• **GIVEN EXERCISE**
Can you repeat the data starting with the line with "Click the 93 personas firmaron hoy badge" and going on through the line with "Tap the Hello", changing "hamburger" to "navigation" and keeping everything else the same?

• **RECORD EXCERPTS**
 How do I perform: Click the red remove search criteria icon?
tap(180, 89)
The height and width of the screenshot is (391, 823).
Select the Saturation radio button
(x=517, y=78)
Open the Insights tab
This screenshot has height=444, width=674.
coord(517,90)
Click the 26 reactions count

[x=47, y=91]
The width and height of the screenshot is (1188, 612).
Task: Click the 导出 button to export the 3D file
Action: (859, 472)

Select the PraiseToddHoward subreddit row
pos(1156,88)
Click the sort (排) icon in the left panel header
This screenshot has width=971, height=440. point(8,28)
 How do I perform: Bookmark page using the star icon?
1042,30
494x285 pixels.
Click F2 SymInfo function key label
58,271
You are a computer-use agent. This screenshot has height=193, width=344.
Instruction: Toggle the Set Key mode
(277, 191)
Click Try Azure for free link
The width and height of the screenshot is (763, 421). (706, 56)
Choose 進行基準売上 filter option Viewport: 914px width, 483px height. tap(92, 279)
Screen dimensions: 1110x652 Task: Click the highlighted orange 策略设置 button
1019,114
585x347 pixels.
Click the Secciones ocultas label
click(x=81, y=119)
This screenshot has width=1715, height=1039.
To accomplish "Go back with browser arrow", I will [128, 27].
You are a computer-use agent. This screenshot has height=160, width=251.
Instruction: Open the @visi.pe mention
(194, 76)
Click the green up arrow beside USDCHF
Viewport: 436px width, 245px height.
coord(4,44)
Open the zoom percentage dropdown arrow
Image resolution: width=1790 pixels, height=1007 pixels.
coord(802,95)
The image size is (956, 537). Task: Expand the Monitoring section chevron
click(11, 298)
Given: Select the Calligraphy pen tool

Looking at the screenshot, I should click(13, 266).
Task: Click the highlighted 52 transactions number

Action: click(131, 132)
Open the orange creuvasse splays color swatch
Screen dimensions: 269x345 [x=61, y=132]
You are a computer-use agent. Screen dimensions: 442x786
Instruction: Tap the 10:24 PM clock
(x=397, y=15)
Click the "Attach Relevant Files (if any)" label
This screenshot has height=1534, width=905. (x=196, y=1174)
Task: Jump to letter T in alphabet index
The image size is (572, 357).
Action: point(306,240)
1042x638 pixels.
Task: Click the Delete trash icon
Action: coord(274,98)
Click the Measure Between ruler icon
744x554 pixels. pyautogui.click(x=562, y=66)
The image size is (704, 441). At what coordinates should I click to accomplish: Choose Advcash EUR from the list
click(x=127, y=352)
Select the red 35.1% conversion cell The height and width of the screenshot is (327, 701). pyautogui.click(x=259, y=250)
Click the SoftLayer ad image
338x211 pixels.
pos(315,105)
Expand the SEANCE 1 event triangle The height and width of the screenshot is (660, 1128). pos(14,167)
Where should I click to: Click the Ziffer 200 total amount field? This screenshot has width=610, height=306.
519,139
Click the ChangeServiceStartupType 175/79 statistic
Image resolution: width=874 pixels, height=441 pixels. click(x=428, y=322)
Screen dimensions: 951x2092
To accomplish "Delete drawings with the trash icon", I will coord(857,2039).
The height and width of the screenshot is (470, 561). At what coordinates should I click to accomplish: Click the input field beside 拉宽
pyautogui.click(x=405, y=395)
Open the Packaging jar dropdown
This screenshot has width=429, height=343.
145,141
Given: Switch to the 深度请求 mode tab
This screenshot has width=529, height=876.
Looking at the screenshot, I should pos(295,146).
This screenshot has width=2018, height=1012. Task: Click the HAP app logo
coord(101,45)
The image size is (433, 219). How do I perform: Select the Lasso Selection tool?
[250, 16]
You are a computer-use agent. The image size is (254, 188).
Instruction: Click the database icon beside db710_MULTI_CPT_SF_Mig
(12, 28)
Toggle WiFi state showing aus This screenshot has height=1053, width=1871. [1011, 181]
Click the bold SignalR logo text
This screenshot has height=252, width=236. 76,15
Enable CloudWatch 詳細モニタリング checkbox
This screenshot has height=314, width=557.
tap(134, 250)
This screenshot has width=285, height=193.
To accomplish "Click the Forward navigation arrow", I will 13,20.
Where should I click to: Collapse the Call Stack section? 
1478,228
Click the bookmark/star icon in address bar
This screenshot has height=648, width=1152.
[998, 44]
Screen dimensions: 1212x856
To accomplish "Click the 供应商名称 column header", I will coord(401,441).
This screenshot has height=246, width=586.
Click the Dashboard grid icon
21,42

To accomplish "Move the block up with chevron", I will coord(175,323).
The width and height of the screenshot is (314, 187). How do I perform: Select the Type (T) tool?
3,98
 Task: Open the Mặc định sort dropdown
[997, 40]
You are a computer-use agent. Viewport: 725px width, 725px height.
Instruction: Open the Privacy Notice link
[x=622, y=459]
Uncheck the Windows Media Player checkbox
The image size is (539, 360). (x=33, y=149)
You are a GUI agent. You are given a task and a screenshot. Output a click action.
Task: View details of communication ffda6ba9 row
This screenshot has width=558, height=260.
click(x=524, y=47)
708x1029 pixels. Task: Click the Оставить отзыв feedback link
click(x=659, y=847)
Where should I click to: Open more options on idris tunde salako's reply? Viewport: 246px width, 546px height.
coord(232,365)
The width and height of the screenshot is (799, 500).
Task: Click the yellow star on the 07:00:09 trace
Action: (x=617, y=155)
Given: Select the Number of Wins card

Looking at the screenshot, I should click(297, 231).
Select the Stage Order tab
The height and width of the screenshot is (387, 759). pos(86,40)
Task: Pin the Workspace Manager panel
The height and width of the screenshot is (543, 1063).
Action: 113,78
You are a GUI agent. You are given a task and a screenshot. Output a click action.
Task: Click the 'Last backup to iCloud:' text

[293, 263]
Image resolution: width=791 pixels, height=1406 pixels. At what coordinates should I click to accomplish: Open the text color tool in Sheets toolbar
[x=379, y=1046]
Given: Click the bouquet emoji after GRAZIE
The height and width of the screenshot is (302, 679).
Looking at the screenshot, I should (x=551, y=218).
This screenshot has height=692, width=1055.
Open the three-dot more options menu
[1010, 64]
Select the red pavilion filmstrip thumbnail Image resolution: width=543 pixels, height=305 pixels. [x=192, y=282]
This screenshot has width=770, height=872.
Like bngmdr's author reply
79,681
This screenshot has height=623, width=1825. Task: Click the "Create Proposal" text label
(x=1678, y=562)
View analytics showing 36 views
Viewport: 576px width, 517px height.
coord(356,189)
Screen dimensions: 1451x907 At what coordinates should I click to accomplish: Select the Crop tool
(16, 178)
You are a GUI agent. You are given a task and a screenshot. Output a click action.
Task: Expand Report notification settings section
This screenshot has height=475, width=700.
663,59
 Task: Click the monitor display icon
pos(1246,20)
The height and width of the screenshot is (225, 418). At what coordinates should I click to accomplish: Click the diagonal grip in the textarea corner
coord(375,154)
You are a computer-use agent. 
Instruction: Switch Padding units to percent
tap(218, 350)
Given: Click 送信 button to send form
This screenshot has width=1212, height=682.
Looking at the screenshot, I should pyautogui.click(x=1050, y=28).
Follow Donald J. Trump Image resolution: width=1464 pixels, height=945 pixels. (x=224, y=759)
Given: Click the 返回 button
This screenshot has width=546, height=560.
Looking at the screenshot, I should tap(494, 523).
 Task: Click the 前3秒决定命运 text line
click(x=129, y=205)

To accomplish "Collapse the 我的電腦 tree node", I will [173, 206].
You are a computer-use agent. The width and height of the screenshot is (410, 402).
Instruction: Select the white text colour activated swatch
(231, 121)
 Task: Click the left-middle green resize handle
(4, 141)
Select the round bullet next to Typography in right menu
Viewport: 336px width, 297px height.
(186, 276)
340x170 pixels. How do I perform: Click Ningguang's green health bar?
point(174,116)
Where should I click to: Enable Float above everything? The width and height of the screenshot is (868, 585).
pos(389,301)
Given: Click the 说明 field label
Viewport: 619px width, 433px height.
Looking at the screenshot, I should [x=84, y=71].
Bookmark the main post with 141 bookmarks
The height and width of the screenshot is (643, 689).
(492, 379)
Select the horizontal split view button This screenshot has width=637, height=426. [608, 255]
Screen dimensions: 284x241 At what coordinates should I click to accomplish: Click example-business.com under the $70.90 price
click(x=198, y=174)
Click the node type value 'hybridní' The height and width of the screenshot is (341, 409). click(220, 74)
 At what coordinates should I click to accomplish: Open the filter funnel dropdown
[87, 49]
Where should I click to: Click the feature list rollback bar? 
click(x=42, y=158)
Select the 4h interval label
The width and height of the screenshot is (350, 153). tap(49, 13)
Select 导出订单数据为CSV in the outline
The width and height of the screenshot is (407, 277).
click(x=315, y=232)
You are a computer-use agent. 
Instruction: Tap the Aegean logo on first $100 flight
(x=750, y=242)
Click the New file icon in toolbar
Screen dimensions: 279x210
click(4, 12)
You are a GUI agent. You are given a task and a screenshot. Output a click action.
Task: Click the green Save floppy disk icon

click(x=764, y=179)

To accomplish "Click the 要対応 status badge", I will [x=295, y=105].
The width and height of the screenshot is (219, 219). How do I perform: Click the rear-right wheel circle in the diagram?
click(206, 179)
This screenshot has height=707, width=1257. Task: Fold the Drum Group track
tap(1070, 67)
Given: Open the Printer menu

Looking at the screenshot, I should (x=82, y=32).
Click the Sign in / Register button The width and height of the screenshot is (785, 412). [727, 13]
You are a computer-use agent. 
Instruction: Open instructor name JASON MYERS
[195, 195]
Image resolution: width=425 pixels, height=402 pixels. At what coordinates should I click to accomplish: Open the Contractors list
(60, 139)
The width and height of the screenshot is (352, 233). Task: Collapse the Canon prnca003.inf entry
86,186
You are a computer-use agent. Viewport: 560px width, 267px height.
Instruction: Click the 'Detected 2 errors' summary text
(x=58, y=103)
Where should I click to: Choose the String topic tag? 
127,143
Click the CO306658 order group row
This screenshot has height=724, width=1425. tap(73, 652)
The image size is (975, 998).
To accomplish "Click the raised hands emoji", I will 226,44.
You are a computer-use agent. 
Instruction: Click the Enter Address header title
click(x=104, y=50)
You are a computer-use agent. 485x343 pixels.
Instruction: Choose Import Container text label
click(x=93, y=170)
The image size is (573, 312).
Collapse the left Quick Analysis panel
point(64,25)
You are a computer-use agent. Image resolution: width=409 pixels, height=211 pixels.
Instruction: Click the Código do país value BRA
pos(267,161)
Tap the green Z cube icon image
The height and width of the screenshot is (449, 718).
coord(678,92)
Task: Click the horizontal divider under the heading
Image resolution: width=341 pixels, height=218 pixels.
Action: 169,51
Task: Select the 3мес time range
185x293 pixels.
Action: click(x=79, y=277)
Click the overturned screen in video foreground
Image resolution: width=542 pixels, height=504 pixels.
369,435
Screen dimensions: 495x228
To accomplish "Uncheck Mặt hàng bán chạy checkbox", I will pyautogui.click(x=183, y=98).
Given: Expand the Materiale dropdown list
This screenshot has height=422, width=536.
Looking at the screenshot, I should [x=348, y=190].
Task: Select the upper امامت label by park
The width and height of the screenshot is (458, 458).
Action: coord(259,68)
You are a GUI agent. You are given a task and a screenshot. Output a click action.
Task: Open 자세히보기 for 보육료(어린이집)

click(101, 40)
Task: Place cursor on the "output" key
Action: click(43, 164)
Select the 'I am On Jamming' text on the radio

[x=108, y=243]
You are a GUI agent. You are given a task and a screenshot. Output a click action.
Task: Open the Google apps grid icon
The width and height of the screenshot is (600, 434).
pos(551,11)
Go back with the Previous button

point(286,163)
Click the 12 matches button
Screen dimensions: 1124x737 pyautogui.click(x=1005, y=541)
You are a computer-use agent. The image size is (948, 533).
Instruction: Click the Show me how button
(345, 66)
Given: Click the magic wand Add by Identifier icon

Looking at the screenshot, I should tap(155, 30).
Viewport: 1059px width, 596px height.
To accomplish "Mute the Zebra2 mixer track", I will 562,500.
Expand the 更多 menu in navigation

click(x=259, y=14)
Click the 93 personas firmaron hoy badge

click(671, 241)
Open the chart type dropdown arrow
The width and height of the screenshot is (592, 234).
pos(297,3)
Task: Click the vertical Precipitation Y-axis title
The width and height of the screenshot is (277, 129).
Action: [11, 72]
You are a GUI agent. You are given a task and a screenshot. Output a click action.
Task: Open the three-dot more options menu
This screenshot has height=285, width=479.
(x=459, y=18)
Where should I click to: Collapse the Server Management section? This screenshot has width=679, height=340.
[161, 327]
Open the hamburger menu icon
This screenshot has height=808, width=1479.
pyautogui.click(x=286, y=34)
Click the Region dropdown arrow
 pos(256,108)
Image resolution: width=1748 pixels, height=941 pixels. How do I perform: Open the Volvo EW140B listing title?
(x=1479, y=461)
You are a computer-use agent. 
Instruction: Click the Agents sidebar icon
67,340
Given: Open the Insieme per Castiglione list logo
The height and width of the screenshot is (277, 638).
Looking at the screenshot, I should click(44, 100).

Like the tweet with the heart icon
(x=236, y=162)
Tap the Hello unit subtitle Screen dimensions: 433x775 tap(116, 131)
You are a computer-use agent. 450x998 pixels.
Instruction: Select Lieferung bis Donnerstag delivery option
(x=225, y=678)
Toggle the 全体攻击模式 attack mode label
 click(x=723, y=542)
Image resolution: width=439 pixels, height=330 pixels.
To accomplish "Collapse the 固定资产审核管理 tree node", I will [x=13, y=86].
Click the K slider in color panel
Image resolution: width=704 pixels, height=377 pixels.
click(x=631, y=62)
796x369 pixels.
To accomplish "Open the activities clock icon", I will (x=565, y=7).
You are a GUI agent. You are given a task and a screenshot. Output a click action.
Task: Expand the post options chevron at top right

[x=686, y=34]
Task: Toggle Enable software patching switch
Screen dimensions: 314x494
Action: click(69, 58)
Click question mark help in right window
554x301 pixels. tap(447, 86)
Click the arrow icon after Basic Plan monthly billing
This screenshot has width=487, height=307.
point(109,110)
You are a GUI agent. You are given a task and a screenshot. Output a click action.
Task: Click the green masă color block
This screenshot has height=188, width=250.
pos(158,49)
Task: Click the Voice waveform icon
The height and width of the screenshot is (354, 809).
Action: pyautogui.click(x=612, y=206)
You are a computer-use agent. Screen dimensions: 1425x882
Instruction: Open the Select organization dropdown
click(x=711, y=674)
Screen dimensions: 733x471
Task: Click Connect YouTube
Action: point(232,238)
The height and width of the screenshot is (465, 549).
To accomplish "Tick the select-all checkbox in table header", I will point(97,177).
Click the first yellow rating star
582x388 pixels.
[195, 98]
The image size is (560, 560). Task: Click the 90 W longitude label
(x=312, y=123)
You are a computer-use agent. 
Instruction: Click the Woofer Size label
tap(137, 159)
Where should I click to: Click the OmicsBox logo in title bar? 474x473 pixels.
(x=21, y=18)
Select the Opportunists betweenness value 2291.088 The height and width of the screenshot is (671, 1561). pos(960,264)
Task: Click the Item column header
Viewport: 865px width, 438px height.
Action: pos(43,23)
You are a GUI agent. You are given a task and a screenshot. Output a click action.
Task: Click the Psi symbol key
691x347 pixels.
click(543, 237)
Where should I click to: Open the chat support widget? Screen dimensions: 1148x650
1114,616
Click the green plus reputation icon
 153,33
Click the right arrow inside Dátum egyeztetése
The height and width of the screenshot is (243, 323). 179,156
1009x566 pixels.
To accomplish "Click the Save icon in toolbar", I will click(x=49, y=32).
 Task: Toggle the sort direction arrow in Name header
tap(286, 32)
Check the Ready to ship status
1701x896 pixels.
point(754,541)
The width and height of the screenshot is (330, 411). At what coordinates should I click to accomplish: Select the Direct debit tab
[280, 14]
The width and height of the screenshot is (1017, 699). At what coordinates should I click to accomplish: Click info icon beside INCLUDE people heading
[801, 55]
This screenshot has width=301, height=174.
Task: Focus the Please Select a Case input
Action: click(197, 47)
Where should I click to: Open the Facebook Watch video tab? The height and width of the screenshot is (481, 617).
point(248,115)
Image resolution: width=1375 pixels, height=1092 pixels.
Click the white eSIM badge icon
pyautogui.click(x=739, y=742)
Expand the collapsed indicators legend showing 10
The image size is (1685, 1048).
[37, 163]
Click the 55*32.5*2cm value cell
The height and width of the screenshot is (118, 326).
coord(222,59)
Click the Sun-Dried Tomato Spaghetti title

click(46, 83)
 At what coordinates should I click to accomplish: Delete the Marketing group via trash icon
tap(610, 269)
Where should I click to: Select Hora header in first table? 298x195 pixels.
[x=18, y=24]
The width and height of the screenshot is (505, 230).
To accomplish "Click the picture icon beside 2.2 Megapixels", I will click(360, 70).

• **PROBLEM SOLUTION**
Click the 93 personas firmaron hoy badge

click(671, 241)
Open the chart type dropdown arrow
The width and height of the screenshot is (592, 234).
pos(297,3)
Task: Click the vertical Precipitation Y-axis title
The width and height of the screenshot is (277, 129).
Action: [11, 72]
You are a GUI agent. You are given a task and a screenshot. Output a click action.
Task: Open the three-dot more options menu
This screenshot has height=285, width=479.
(x=459, y=18)
Where should I click to: Collapse the Server Management section? This screenshot has width=679, height=340.
[161, 327]
Open the navigation menu icon
This screenshot has height=808, width=1479.
pyautogui.click(x=286, y=34)
Click the Region dropdown arrow
 pos(256,108)
Image resolution: width=1748 pixels, height=941 pixels. How do I perform: Open the Volvo EW140B listing title?
(x=1479, y=461)
You are a computer-use agent. 
Instruction: Click the Agents sidebar icon
67,340
Given: Open the Insieme per Castiglione list logo
The height and width of the screenshot is (277, 638).
Looking at the screenshot, I should click(44, 100).

Like the tweet with the heart icon
(x=236, y=162)
Tap the Hello unit subtitle Screen dimensions: 433x775 tap(116, 131)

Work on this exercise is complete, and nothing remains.